Furthermore, Xbench is commonly overated as a benchmark tool. It's a synthetic benchmark and it's results have little to do with real life performance.
 

jameskohn

macrumors 6502
Sep 11, 2006
342
0
Connecticut
1.0 64gb SSD performance vs. 2.0's 128gb SSD performance

The true maximum transfer rate of PATA is 100 MB/sec with bursts up to 133 MB/ sec. As you can see by the benchmarks you posted the 64GB SSD comes no where near that limitation. Even the 128GB would not be limited if it had a PATA interface.

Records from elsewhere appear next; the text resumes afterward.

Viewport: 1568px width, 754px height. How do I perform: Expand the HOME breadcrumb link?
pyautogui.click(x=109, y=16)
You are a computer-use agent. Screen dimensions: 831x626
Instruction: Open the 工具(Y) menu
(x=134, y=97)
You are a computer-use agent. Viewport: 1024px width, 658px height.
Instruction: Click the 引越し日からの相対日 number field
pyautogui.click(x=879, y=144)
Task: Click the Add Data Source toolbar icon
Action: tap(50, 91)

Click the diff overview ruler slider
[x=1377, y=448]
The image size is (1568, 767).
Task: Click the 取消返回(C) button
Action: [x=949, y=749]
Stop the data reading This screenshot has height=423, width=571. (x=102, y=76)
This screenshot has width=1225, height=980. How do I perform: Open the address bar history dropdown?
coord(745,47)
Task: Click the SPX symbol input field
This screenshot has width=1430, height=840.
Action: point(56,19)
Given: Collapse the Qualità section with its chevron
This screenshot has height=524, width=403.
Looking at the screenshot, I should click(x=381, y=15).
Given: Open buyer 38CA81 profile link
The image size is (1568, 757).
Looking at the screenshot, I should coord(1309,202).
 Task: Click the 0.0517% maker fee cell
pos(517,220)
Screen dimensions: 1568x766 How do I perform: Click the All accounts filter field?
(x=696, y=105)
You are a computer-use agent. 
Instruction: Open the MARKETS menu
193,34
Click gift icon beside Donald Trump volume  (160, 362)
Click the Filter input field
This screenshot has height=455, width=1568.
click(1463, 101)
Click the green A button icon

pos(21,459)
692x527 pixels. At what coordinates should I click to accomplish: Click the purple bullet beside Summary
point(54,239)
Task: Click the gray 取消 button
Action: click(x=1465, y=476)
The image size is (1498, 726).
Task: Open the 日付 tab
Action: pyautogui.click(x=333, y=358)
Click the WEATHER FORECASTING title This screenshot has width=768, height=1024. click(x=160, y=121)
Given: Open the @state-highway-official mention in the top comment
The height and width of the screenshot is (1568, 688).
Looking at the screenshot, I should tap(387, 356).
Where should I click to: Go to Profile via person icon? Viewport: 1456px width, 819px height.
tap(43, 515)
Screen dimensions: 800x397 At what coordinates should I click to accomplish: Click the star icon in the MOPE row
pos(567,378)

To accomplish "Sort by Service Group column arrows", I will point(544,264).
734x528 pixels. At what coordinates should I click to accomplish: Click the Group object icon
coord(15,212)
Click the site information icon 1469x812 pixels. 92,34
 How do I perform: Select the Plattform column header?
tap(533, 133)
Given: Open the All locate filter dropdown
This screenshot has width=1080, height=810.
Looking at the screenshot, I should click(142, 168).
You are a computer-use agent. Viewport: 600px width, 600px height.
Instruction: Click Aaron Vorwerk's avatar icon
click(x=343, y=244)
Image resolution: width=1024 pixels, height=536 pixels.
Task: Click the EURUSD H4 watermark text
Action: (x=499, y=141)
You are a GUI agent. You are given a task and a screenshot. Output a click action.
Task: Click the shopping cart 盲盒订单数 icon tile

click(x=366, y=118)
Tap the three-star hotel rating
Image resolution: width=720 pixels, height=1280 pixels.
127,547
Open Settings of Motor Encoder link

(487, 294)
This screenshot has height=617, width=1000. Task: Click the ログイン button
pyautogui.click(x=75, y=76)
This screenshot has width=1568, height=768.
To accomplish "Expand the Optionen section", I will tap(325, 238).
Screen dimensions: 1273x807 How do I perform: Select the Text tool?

Furthermore, Xbench is commonly overated as a benchmark tool. It's a synthetic benchmark and it's results have little to do with real life performance.

I still am not sure if the real world performance of the new SSD machine is going to be noticeably different from the original SSD MBA???
 

Philflow

macrumors 65816
May 7, 2008
1,276
3
I still am not sure if the real world performance of the new SSD machine is going to be noticeably different from the original SSD MBA???

It will also depend on what you're doing. If you're into video editing for example it will make quite a big difference. In launching a web browser it will make very little difference. It will boot the OS a couple of seconds faster.

So for heavy application's that are GPU or hard disk dependent the new one will be noticeably faster. For light use it will be very hard to notice.
 

NC MacGuy

macrumors 603
Feb 9, 2005
6,233
0
The good side of the grass.
I still am not sure if the real world performance of the new SSD machine is going to be noticeably different from the original SSD MBA???

Performance, probably not but you got some realistic size now. In this case - size does matter.:p

Outside of performance and size, I'm going to rip mine open today and see what type of connector it uses. I always though the PATA ZIF one off's would be a hard one to upgrade and it's proved to be true.